TASK BRIEF - From the records below, transcribe exactly the lines that begin at the line with "Order Flooring Samples (253, 2500)" and end at the line with "Design Trends Blog (87, 2500)", both included.

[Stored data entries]

§

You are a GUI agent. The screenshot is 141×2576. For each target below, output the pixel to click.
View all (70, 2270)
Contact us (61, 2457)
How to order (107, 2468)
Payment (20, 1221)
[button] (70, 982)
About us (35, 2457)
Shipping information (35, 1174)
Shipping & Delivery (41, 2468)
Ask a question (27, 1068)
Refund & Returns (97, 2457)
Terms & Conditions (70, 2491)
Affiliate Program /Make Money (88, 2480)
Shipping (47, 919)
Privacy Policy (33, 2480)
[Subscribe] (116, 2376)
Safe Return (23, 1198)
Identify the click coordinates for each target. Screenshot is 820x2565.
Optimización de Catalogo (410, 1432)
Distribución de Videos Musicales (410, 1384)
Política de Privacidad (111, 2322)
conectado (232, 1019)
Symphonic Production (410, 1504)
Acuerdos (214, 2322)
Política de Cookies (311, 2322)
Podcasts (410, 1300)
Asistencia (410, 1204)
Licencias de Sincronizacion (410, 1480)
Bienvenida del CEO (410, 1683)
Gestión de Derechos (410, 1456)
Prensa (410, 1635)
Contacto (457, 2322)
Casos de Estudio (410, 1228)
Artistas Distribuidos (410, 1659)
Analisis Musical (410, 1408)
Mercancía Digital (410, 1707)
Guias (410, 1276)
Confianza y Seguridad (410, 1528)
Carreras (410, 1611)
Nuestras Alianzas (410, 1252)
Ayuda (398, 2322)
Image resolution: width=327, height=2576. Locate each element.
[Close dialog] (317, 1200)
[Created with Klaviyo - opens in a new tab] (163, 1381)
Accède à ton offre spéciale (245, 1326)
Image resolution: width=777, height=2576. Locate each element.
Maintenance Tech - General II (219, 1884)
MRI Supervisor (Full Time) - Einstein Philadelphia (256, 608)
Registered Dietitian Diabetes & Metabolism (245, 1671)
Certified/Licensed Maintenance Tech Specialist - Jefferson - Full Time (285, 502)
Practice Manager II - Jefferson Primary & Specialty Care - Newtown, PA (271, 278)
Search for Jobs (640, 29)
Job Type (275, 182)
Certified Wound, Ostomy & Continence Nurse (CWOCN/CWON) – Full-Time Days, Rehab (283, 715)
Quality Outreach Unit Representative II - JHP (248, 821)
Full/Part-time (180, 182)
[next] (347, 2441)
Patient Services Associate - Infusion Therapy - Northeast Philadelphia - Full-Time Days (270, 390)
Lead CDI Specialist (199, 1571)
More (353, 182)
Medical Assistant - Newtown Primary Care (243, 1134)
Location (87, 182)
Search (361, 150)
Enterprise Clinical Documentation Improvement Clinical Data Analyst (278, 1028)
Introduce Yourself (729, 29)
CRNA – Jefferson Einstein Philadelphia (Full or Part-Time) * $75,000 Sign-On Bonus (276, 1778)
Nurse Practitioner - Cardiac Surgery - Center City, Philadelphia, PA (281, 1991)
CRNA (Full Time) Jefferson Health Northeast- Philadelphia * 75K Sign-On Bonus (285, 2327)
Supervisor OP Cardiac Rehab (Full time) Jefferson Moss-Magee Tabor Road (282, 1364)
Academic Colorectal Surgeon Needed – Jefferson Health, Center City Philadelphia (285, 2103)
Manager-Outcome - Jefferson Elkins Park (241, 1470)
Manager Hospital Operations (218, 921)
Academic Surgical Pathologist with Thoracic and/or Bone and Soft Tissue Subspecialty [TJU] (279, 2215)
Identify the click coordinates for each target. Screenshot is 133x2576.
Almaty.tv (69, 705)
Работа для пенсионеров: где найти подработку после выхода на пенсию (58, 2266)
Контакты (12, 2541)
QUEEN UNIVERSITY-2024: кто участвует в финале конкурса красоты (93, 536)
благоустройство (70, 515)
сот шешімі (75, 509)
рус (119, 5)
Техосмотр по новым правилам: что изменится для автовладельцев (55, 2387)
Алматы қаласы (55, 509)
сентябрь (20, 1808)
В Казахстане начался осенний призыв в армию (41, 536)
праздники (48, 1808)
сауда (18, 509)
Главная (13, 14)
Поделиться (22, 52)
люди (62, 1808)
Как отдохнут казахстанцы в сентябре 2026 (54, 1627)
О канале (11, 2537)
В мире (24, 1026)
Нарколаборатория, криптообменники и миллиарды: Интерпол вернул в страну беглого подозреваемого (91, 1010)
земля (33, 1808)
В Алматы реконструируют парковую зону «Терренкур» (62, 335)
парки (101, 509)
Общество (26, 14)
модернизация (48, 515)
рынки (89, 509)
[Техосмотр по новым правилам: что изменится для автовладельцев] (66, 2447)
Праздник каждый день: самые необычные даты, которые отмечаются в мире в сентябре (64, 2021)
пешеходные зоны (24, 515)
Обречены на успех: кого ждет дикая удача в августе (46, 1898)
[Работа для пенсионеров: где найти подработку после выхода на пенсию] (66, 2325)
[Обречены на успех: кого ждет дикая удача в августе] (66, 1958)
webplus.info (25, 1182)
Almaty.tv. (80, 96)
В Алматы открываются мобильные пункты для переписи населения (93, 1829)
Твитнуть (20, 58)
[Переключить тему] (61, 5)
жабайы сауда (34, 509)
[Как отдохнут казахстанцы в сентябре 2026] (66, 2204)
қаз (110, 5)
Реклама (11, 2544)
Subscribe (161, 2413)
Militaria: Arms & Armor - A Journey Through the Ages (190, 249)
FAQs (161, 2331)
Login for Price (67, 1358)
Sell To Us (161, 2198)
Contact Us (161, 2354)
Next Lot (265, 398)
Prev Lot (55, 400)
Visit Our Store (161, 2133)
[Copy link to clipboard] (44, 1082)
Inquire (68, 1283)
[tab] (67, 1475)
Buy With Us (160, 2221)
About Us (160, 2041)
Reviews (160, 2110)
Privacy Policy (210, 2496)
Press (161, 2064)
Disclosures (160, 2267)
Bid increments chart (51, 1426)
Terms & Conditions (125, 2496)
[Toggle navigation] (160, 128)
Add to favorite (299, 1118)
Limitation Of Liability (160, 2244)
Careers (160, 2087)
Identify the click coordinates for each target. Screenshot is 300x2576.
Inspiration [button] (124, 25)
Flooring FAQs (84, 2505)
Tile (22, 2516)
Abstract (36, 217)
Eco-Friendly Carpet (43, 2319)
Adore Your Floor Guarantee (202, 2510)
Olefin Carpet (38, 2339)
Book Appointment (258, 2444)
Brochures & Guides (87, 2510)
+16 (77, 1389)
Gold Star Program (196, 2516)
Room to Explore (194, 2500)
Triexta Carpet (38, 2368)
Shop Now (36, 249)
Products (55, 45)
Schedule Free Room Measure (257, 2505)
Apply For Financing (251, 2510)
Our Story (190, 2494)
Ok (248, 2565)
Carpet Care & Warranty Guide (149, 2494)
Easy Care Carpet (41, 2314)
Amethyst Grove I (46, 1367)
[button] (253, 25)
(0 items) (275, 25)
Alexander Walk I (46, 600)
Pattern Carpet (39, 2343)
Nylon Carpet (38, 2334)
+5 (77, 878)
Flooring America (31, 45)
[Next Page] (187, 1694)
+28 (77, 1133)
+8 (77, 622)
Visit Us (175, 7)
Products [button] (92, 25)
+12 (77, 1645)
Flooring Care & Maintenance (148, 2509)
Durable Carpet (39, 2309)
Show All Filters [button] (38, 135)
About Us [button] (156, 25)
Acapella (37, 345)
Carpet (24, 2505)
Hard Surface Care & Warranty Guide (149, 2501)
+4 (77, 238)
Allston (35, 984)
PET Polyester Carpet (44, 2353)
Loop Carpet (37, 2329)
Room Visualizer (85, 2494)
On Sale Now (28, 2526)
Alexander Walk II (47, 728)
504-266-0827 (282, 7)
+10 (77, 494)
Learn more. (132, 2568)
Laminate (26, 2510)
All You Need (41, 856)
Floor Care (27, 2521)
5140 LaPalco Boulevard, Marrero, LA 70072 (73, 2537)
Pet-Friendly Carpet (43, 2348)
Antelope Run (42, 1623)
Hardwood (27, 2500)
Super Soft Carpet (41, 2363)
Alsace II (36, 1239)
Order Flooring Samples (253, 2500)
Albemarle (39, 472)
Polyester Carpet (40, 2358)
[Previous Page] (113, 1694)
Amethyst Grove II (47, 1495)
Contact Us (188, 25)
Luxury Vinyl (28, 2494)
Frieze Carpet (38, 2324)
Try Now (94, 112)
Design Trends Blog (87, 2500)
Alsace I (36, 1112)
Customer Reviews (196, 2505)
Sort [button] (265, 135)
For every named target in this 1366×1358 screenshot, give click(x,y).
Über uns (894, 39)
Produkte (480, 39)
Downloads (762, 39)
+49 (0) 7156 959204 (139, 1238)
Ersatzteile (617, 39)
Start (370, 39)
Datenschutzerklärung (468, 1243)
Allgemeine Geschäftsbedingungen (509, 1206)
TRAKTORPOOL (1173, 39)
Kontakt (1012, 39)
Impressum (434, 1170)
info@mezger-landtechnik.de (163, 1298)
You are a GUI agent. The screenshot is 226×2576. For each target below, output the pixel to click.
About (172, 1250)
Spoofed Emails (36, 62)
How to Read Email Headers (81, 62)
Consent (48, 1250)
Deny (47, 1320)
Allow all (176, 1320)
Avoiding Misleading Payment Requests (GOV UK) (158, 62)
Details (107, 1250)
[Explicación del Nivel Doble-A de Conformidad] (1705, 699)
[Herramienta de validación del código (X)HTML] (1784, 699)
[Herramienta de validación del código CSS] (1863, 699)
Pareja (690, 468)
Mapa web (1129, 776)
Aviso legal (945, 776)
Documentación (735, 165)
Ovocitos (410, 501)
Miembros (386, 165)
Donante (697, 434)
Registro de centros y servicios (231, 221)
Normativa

§

REPLY -
Order Flooring Samples (253, 2500)
Albemarle (39, 472)
Polyester Carpet (40, 2358)
[Previous Page] (113, 1694)
Amethyst Grove II (47, 1495)
Contact Us (188, 25)
Luxury Vinyl (28, 2494)
Frieze Carpet (38, 2324)
Try Now (94, 112)
Design Trends Blog (87, 2500)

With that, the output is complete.